Note: Priors on variance components must be specified on the precision scale (tau = 1/sigma^2), not the standard deviation, since JAGS parameterizes normal distributions using precision. Example: list("b.mm.1 ~ dnorm(0, 0.01)", "tau.mm.1 ~ dgamma(2, 0.1)"). Default priors are weakly informative.

inits

List of initial values for MCMC chains. Applied to all chains. If NULL, JAGS generates initial values automatically. Weight function parameters (b.w.k) are always initialized at 0 by default to prevent numerical instability (e.g., ilogit with extreme inputs). User-supplied inits override these defaults.

n.iter

Total number of MCMC iterations per chain. Default: 1000. Increase for better convergence (e.g., 10000-50000 for production models).

n.burnin

Number of burn-in iterations to discard at the start of each chain. Default: 500. Should be sufficient for chains to reach stationarity.

n.thin

Thinning rate: save every k-th iteration to reduce autocorrelation. Default: max(1, floor((n.iter - n.burnin) / 1000)) (targets ~1000 samples). Increase if posterior samples show high autocorrelation.

n.chains

Number of MCMC chains. Default: 3. Use 3-4 chains to assess convergence via Gelman-Rubin diagnostics.

seed

Integer random seed for reproducibility. If NULL, results will vary across runs.

run

Logical; if TRUE (default), JAGS is executed and the model is fitted. If FALSE, returns the model specification without fitting (useful for inspecting generated JAGS code or data structures).

parallel

Logical; if TRUE, run MCMC chains in parallel using multiple cores. Requires parallel backend setup. Default: FALSE.

monitor

Logical; if TRUE, store full MCMC chains and additional outputs for diagnostic plots. Required for monetPlot and mcmcDiag. Default: TRUE.

modelfile

Logical or character path:

  • FALSE (default): JAGS code generated internally

  • TRUE: Save generated JAGS code to modelstring.txt in working directory

  • Character path: Read JAGS code from specified file instead of generating

cox_intervals

For Cox models only: controls baseline hazard flexibility and computational efficiency.

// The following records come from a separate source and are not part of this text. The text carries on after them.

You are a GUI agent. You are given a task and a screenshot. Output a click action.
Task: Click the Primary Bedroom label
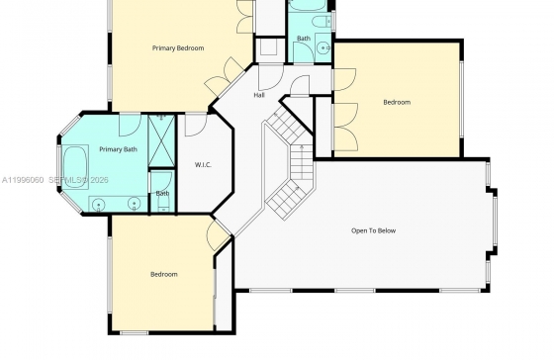[x=178, y=48]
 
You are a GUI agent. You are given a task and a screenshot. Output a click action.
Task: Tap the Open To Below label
[x=374, y=230]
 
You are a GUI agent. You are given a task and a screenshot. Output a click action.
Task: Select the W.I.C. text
[x=203, y=164]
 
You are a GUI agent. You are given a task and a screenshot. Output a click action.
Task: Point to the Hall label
[x=259, y=95]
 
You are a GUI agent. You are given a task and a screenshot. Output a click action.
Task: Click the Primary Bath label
[x=118, y=149]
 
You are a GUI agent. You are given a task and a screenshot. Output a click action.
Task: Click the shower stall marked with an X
[x=161, y=140]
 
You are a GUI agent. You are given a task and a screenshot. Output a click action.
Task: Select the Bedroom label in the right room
[x=397, y=103]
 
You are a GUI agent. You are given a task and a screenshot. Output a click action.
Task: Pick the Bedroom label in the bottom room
[x=164, y=275]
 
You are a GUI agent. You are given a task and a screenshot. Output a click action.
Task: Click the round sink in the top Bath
[x=323, y=47]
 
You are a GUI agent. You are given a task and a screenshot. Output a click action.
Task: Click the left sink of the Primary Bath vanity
[x=98, y=204]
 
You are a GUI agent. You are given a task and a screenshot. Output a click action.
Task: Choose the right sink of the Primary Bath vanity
[x=134, y=204]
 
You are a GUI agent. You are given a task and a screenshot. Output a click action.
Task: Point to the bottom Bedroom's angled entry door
[x=217, y=234]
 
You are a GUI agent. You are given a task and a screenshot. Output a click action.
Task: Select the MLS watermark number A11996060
[x=23, y=180]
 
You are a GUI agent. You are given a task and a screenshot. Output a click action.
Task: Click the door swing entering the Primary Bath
[x=130, y=125]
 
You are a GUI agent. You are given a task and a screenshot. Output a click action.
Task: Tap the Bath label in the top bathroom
[x=304, y=39]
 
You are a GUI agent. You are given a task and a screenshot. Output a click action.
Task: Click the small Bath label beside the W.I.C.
[x=162, y=193]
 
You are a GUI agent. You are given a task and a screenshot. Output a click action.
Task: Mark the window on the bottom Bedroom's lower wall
[x=134, y=332]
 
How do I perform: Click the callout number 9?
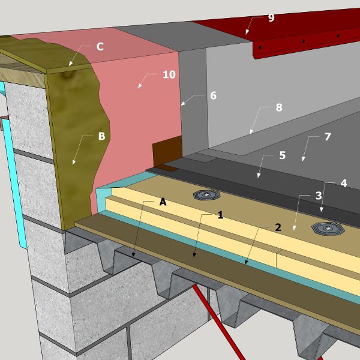271,17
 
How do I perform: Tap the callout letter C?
100,47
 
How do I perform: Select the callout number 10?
169,74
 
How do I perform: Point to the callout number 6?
213,95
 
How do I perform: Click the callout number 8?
279,107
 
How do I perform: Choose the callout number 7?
328,137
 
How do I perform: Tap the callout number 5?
283,155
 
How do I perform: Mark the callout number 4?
344,183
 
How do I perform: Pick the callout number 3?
319,196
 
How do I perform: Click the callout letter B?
102,136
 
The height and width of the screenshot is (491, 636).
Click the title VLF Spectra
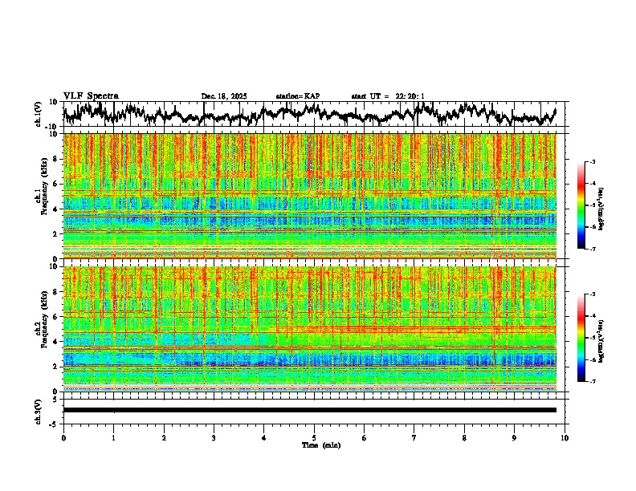tap(91, 95)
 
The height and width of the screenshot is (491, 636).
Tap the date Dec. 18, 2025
tap(224, 96)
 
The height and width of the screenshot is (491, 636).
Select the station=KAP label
tap(297, 96)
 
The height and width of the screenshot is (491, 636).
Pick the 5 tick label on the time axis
tap(314, 437)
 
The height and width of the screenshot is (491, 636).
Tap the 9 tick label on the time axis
tap(515, 437)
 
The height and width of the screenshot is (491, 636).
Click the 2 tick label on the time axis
tap(164, 437)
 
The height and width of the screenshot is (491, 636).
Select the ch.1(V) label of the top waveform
tap(39, 113)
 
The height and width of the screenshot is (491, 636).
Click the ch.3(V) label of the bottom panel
tap(39, 410)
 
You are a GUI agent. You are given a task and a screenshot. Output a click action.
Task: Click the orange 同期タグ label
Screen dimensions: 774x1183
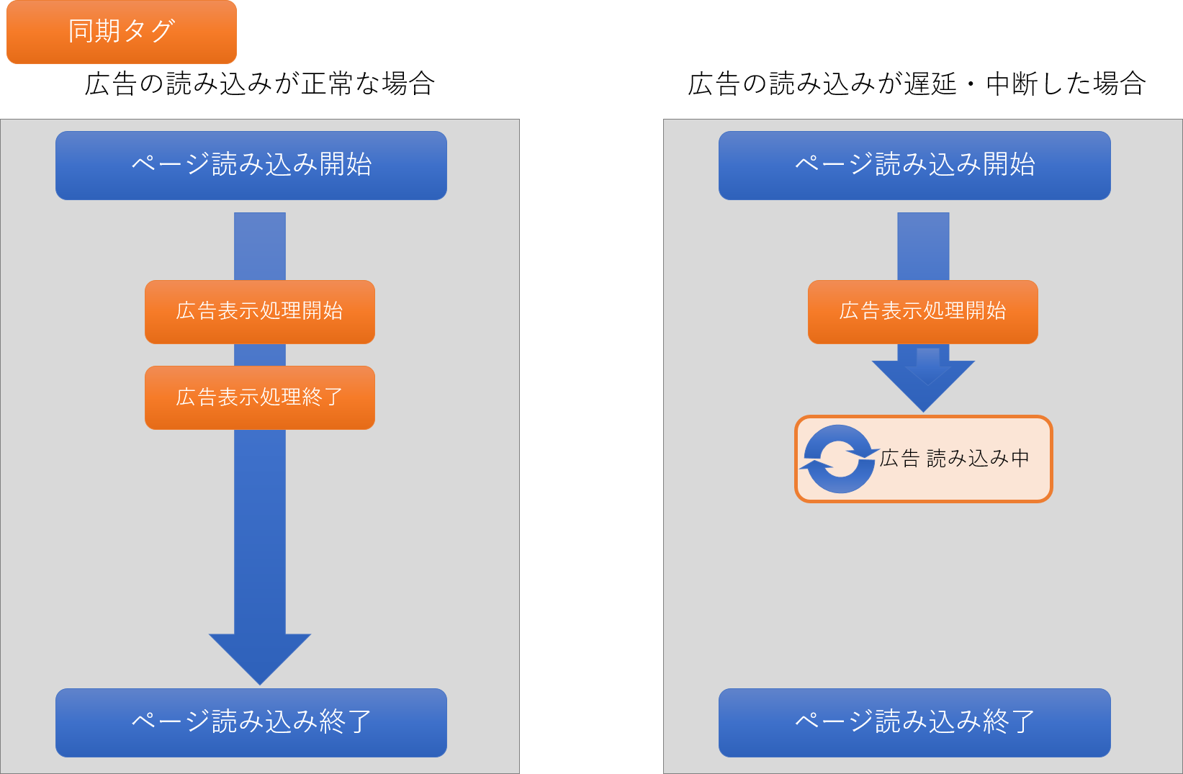(x=121, y=32)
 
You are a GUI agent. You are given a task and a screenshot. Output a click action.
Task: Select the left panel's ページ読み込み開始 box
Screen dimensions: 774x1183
(x=251, y=165)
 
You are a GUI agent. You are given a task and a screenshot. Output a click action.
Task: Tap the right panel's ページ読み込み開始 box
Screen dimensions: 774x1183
(x=914, y=165)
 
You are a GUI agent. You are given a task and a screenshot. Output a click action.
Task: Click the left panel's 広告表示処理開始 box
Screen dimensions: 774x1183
(x=259, y=311)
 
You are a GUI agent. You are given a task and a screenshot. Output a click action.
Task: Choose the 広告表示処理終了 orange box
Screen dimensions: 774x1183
(x=259, y=397)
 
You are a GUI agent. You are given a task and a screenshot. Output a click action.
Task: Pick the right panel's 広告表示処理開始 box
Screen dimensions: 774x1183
(x=922, y=311)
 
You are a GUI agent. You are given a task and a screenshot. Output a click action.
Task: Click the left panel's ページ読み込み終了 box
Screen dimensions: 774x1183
(x=251, y=722)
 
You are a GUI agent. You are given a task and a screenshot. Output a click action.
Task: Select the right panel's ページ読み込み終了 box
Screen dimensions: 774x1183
(x=914, y=722)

  • NULL (default): Non-parametric baseline hazard using all unique event times (maximum flexibility, slower for large datasets)

  • Integer k: Piecewise constant baseline hazard with k intervals (faster, suitable for datasets with many unique event times). Recommended: k = 10-20 for most applications.

data

Data frame in member-level (long) format where each row represents a member-level observation. Must contain all variables referenced in the formula, including identifiers specified in id().

Value

A list of class "bml" containing:

  • reg.table: Data frame of posterior summaries with columns Parameter, mean, sd, lb, ub (95% credible interval bounds).

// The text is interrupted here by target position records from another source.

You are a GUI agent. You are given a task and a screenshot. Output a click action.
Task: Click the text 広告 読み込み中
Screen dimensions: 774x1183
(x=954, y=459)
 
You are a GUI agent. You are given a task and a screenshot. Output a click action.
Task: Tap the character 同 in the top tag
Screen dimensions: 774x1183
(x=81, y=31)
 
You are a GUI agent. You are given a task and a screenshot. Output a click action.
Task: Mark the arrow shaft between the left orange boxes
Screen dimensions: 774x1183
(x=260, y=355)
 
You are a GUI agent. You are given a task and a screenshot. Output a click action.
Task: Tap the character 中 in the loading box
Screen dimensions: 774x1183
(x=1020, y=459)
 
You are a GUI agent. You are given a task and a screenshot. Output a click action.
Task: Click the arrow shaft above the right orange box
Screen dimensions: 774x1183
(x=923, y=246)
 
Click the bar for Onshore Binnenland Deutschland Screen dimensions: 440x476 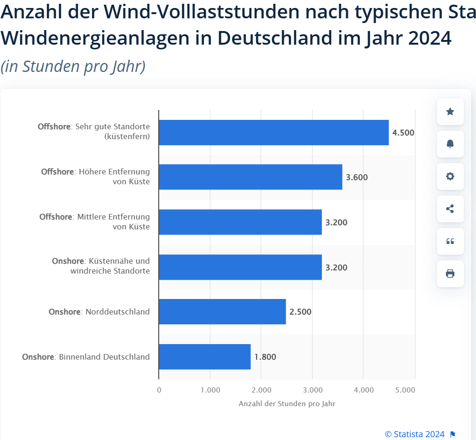pos(204,357)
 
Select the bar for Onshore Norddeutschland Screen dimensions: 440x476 pos(222,312)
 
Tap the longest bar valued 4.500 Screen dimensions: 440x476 pos(273,133)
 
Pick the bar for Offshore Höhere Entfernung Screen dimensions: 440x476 pos(250,177)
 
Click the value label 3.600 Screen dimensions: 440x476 pos(357,178)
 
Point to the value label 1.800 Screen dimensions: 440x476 pos(265,357)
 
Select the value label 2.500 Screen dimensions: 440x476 pos(300,312)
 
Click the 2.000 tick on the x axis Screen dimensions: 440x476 pos(261,390)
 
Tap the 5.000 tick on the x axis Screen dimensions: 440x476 pos(405,390)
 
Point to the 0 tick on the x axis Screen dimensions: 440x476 pos(159,390)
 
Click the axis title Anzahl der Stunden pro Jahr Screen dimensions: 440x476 pos(287,404)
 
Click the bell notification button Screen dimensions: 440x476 pos(450,144)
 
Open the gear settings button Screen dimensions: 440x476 pos(450,176)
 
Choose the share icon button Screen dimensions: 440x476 pos(450,209)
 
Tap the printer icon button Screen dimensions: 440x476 pos(450,274)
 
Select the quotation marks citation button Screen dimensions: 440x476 pos(450,241)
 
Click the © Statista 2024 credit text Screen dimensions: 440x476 pos(414,434)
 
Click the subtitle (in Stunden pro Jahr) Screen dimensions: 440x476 pos(73,66)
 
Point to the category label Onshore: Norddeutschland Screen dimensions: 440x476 pos(99,312)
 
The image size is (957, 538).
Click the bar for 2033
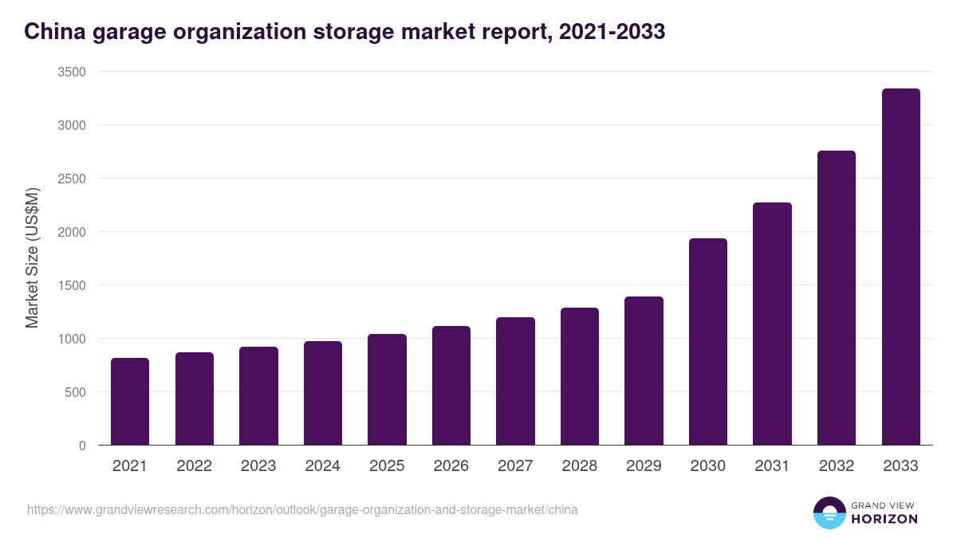pyautogui.click(x=900, y=267)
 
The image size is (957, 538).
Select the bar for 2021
pyautogui.click(x=130, y=402)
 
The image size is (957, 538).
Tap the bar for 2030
pyautogui.click(x=708, y=342)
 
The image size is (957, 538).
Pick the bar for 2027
pyautogui.click(x=515, y=381)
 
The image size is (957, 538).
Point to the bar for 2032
pyautogui.click(x=837, y=298)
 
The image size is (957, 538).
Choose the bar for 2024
pyautogui.click(x=323, y=393)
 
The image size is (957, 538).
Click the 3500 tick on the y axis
pyautogui.click(x=73, y=72)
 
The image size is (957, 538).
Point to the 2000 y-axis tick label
pyautogui.click(x=73, y=232)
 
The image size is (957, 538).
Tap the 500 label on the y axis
pyautogui.click(x=77, y=392)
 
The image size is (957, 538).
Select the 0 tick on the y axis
pyautogui.click(x=82, y=446)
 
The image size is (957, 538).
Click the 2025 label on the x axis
pyautogui.click(x=387, y=466)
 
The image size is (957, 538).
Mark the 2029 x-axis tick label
pyautogui.click(x=644, y=466)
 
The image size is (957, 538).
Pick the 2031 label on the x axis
pyautogui.click(x=772, y=466)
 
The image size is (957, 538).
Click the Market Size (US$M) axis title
pyautogui.click(x=32, y=258)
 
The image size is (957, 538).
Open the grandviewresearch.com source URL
pyautogui.click(x=302, y=509)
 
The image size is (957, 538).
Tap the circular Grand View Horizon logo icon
pyautogui.click(x=829, y=513)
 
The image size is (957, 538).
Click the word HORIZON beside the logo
pyautogui.click(x=884, y=519)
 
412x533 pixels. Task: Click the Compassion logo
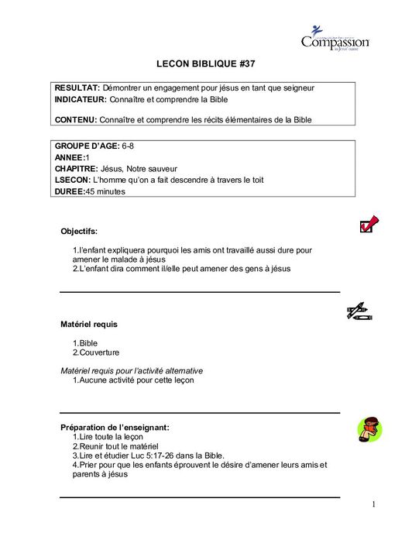(x=335, y=38)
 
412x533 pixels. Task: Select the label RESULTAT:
(x=77, y=88)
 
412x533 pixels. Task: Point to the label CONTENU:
(x=76, y=119)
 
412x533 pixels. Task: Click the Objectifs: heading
(x=79, y=230)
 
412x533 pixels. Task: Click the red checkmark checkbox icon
(x=368, y=225)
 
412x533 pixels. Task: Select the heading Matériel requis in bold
(x=89, y=323)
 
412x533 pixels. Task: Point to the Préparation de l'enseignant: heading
(x=115, y=427)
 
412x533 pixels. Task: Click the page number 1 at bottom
(x=373, y=505)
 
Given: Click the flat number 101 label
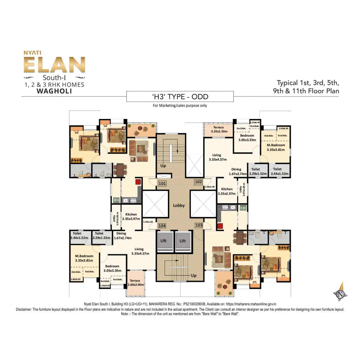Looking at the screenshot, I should pyautogui.click(x=162, y=183).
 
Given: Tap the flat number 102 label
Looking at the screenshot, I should pyautogui.click(x=198, y=182).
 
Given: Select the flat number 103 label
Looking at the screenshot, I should pyautogui.click(x=199, y=225).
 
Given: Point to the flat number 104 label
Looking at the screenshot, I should pyautogui.click(x=162, y=226).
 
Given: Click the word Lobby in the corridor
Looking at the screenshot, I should pyautogui.click(x=179, y=205).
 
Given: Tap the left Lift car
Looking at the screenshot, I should pyautogui.click(x=165, y=242).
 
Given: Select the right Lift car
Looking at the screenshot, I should pyautogui.click(x=183, y=242).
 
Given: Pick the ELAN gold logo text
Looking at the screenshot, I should pyautogui.click(x=54, y=65).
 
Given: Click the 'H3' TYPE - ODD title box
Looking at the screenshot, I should pyautogui.click(x=180, y=96).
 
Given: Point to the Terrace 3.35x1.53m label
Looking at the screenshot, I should pyautogui.click(x=219, y=129).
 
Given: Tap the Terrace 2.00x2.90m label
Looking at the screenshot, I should pyautogui.click(x=136, y=283).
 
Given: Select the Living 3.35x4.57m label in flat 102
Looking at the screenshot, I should pyautogui.click(x=217, y=157).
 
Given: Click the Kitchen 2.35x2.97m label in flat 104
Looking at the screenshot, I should pyautogui.click(x=131, y=216).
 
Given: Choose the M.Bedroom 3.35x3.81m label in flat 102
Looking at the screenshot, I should pyautogui.click(x=276, y=147).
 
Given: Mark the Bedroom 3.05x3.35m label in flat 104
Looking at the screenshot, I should pyautogui.click(x=112, y=268).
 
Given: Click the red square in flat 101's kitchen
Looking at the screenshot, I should pyautogui.click(x=138, y=182).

  • w: List of weight matrices (one per mm() block). Each matrix has rows = groups and columns = members within each group.

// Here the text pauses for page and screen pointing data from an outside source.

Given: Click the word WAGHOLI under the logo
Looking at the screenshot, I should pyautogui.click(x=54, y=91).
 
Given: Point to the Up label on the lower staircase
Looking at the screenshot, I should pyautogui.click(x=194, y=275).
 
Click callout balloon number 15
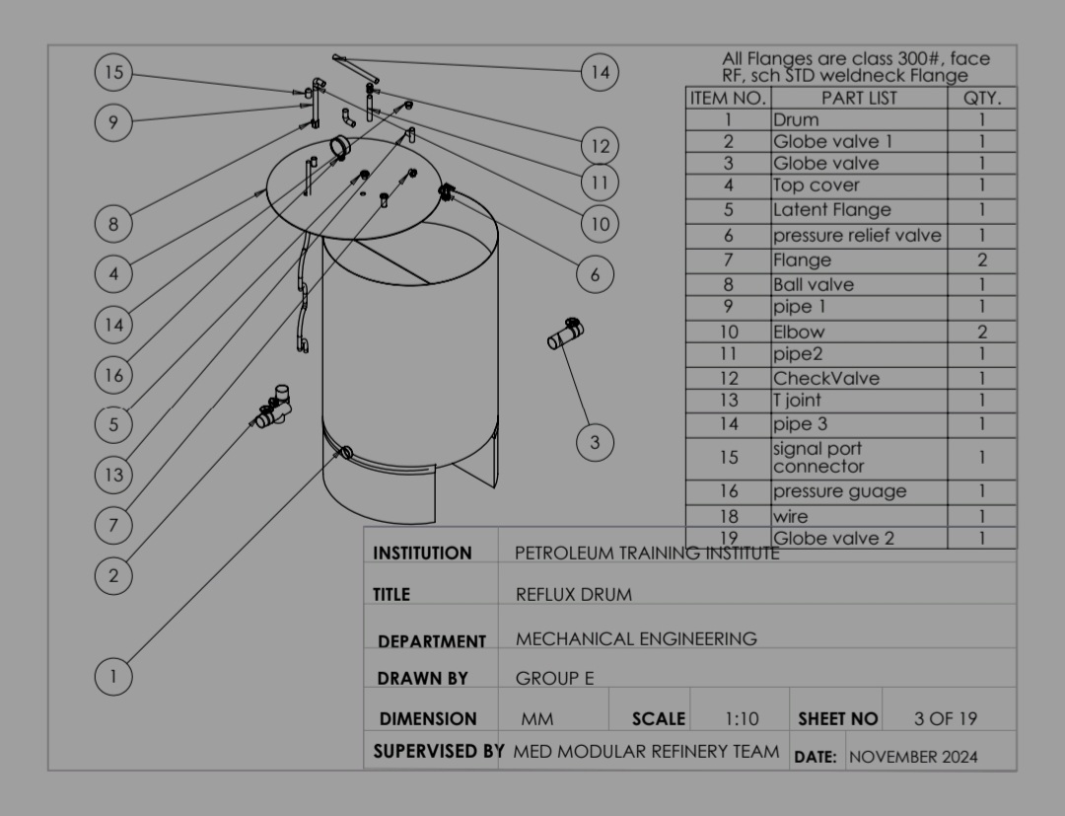tap(114, 72)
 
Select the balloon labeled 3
tap(595, 442)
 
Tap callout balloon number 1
tap(113, 677)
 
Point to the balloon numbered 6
tap(595, 274)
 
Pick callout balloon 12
tap(601, 146)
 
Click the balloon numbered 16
tap(113, 375)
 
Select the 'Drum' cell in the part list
tap(796, 120)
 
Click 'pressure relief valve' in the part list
tap(857, 236)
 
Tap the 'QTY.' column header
tap(981, 99)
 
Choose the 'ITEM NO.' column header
tap(728, 99)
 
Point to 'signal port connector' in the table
tap(817, 457)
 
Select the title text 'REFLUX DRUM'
tap(574, 595)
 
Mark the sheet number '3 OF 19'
tap(946, 719)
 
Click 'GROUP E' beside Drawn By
tap(555, 679)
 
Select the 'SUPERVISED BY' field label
tap(438, 752)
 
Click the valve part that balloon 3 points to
tap(566, 334)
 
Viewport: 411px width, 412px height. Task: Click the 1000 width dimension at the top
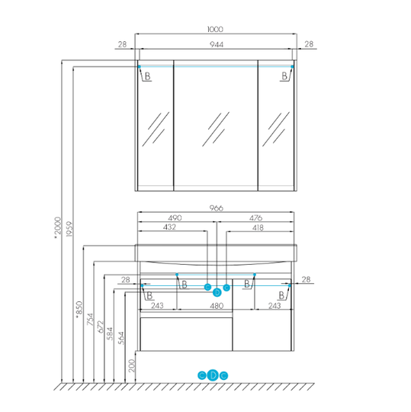[x=215, y=29]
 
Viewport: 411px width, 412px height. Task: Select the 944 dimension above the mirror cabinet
[x=217, y=44]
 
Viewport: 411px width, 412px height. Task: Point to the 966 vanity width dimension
[x=216, y=208]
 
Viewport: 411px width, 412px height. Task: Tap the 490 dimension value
[x=175, y=217]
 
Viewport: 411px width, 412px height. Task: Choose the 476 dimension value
[x=255, y=217]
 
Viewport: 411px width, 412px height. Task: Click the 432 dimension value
[x=169, y=227]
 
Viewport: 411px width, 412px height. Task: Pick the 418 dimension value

  • re.mm: List of member-level random effects (one per mmid group with RE = TRUE). Vector for standard RE, matrix for autoregressive RE.

  • re.hm: List of nesting-level random effects (one per hm() block with type = "RE").

  • pred: Vector of predicted values (posterior means) for each group.

  • input: List of model specifications including family, mm and hm block info, sample sizes, and MCMC settings.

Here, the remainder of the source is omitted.